-- Opening Marker --

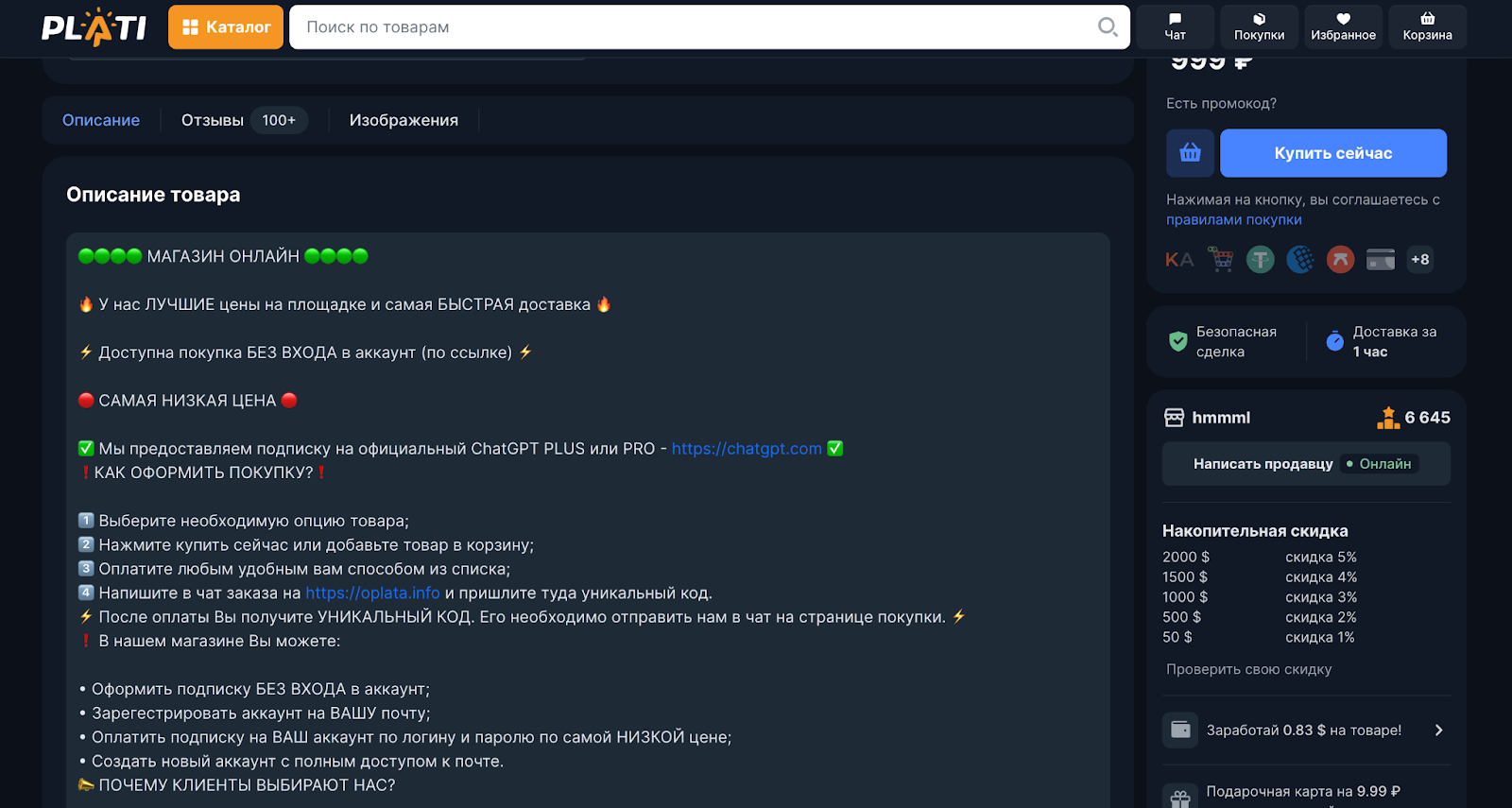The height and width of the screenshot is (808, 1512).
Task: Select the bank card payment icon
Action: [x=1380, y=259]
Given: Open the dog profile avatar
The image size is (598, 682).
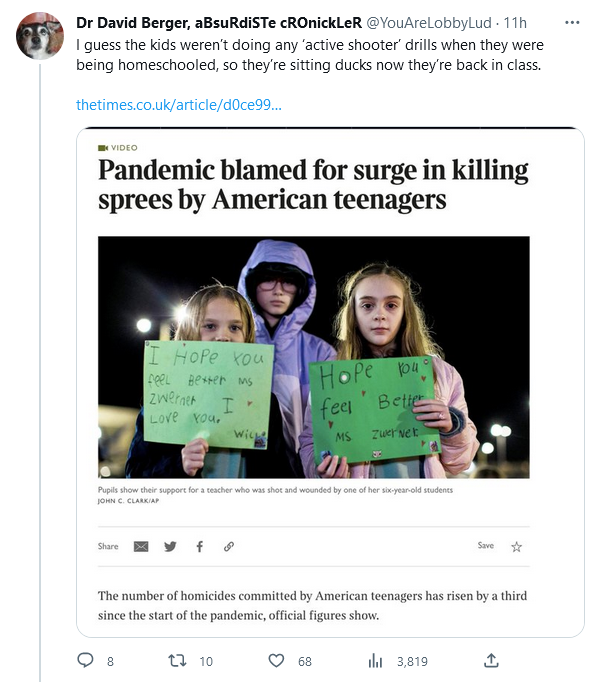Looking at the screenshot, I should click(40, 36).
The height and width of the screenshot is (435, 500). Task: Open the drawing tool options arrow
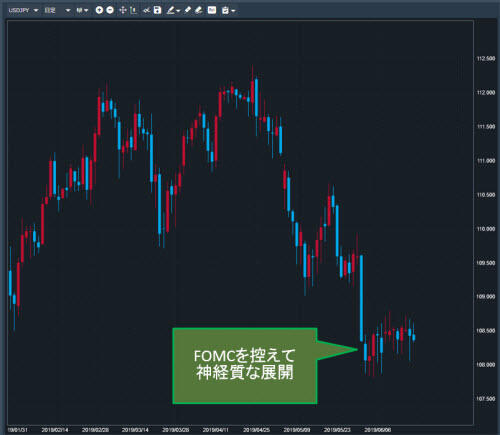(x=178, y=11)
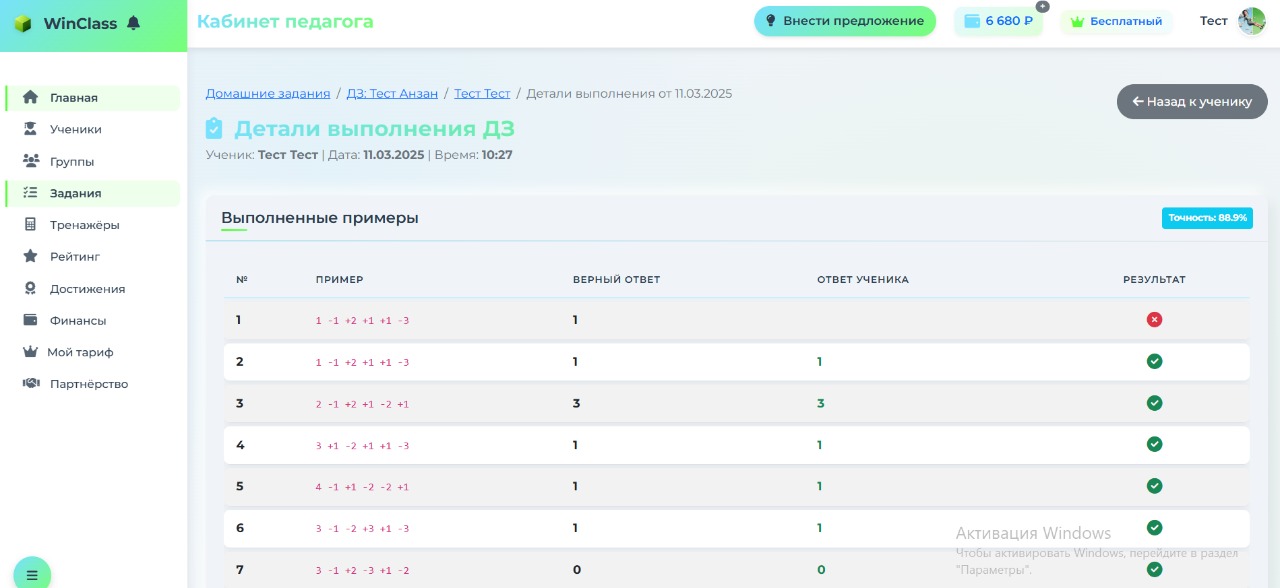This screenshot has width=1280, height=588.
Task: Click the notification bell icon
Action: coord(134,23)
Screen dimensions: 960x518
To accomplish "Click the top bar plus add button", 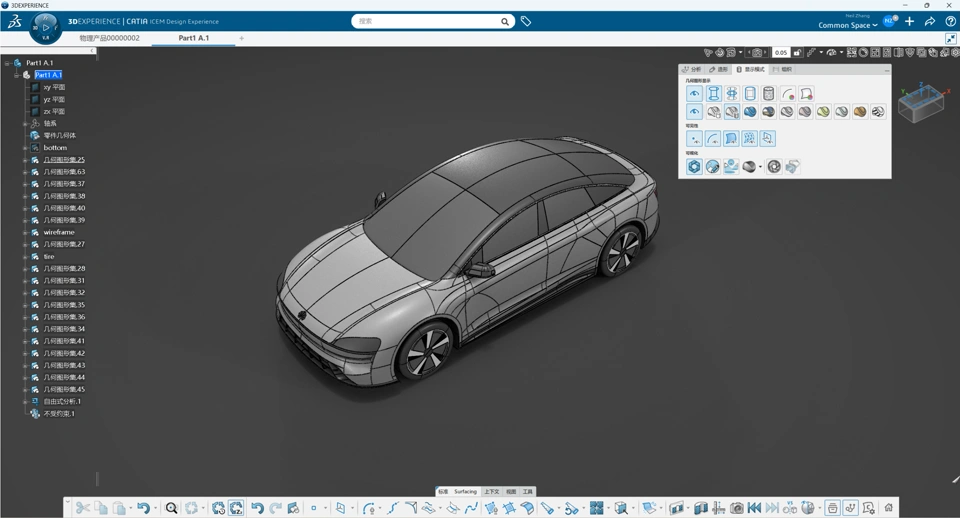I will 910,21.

-- Closing Marker --

== Your task ==
Write out again exactly the lines above from the one with "Given: Open the dog profile avatar" through the one with "Screen dimensions: 960x518", adding no other lines and no pictures.

== Result below ==
Given: Open the dog profile avatar
The image size is (598, 682).
Looking at the screenshot, I should click(40, 36).
The height and width of the screenshot is (435, 500). Task: Open the drawing tool options arrow
(x=178, y=11)
This screenshot has width=1280, height=588.
Task: Click the notification bell icon
Action: coord(134,23)
Screen dimensions: 960x518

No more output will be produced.